◆ **PAGE TEXT**

## begin

The watery stage is flanked by beams which when illuminated, evoke goalposts. Horizontal strips of white light at the rear of the stage recall the boundary lines of football fields, while also reminding us that boundaries are all too easily and painfully crossed. Gazelle Twin’s compositions and Andrew Howard’s sound design combine to powerful effect: one moment full of subtle whispers, the next a pulsating nightclub score accompanied by strobing lights.
Amidst all this are three women, introduced by three compelling monologues at the beginning of the play.
Annie (Miranda Daughtry) is a footy-mad teenager who loves the game, plays it well, and idolises its professional players for their skills, not their looks. When her ‘boys’ visit her school she’s desperate for them to notice her. When they finally do, the consequences are devastating.
Olivia (Rachel Burke) has never been in love; she’s barely even had sex. ‘Too scared of men, I guess.’ She has reason to be.
Ruby (Anna Steen) is Olivia’s polar opposite. Sensual, sexually confident, sexually aggressive – she loves footballers, loves their bodies, loves fucking them. She knows what she likes and pursues it without regret or guilt – but always on her own terms.
Then there are the men: Sean (Dale March), James (Nathan O’Keefe) and Angus (Rashidi Edward). They’re less clearly drawn at first, moving together in a braying, choreographed pack; only as the play unfolds do their personalities start to emerge. James is the ageing warhorse, Angus more innocent, and Sean – Sean is angry and entitled.
A sense of menace builds throughout the proceedings, but Cornelius, together with director Geordie Brookman and associate director Suzannah Kennett Lister, keep us guessing; the outcome is unpredictable, and shocking when it occurs.
There is horror here. There is violence – told, but not portrayed. There is violence perpetrated by men against women, and by women against one another, in a powerful scene set in a nightclub bathroom where makeup is applied and uncomfortable prejudices revealed.

## end

◆ **PROVIDED MATERIAL**
## begin

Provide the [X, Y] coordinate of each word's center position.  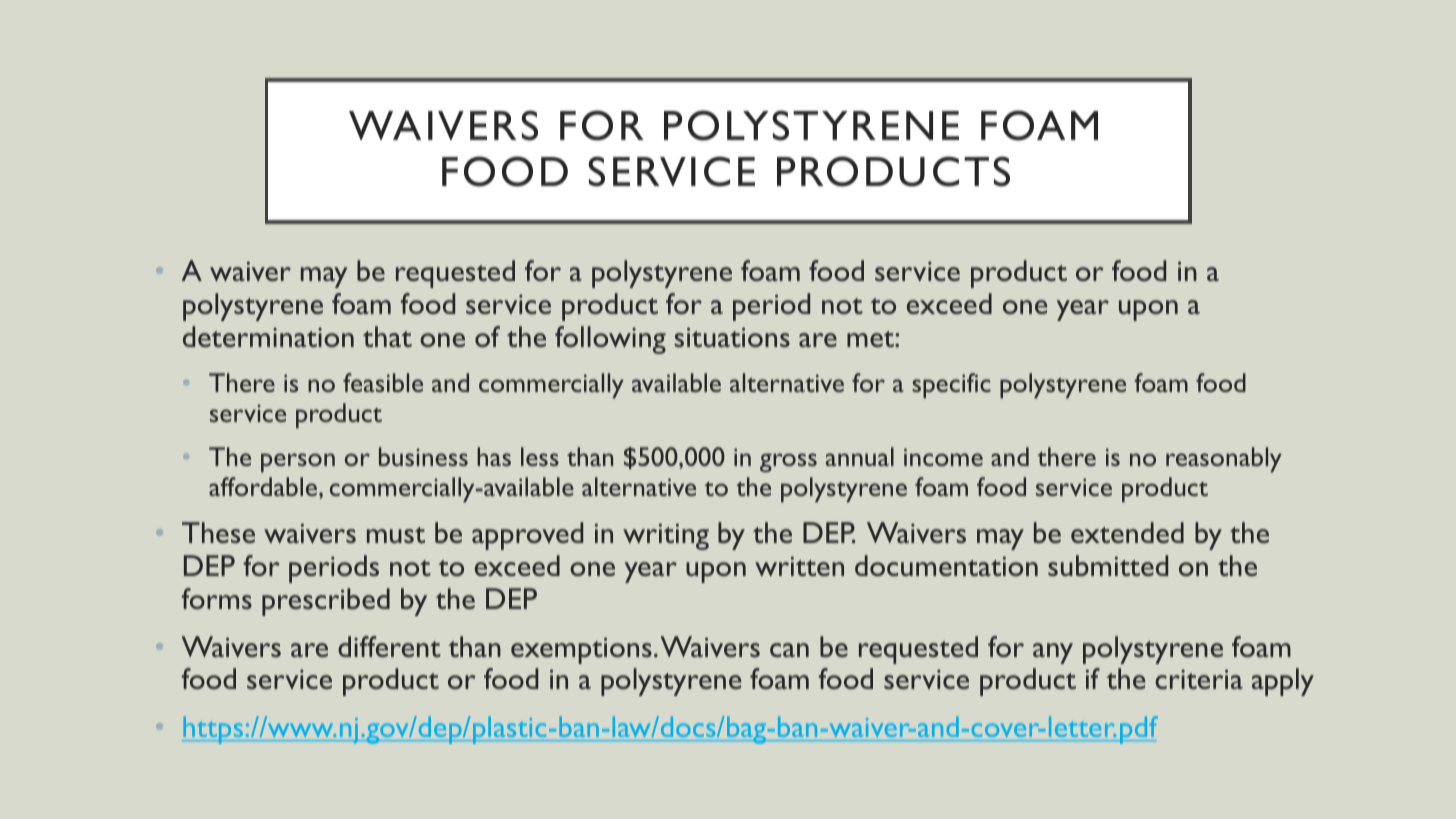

## end

◆ **PROBLEMS AND TASKS**
1. Revise the play review from the words "Amidst all this" through the words "her own terms.", replacing "monologues" with "speeches".
2. Carry the play review forward past its final sentence.

◆ **ANSWERS TO THE EXERCISES**
1.
Amidst all this are three women, introduced by three compelling speeches at the beginning of the play.
Annie (Miranda Daughtry) is a footy-mad teenager who loves the game, plays it well, and idolises its professional players for their skills, not their looks. When her ‘boys’ visit her school she’s desperate for them to notice her. When they finally do, the consequences are devastating.
Olivia (Rachel Burke) has never been in love; she’s barely even had sex. ‘Too scared of men, I guess.’ She has reason to be.
Ruby (Anna Steen) is Olivia’s polar opposite. Sensual, sexually confident, sexually aggressive – she loves footballers, loves their bodies, loves fucking them. She knows what she likes and pursues it without regret or guilt – but always on her own terms.

2.
There are echoes of real-life cases; there are moments of hope and promise; there are moments of beauty which transform into nightmare.
Not every performance lands – March doesn't seem to inhabit his role to the same extent as his colleagues – but at their best the ensemble shine, with the chemistry between O’Keefe and Steen, and Burke and Edward, compelling and convincing. As Annie, Daughtry is fiercely committed; ferocious with a hint of fragility yet fierce and unafraid. Her most powerful moment is wordless, arms outstretched in a ‘come at me, bro’ moment as she stares down a man’s anger and her own pain.
Minor details distract – footballers are uniformly better dressed and better groomed than the men we see here, and the male actors lack the loping muscularity of professional sportsmen (a movement coach or choreographer may have assisted in this regard) – but taken as a whole, In The Club is a rewarding and assured production. It doesn’t always kick goals, but even the points it scores are timely, assured, and carefully controlled.
3 ½ stars
In The Club
By Patricia Cornelius
Presented by State Theatre Company South Australia and Adelaide Festival
Directed by Geordie Brookman
Associate Director: Suzannah Kennett Lister
Set and Lighting Design: Geoff Cobham & Chris Petridis
Costume Design: State Theatre Company Wardrobe
With the State Theatre Company Ensemble: Rachel Burke, Miranda Daughtry, Rashidi Edward, Dale March, Nathan O’Keefe and Anna Steen
Odeon Theatre, Norwood
23 February – 18 March 2018
As part of the 2018 Adelaide Festival
Richard Watts visited Adelaide with the assistance of Adelaide Festival.
First published on
What the stars mean?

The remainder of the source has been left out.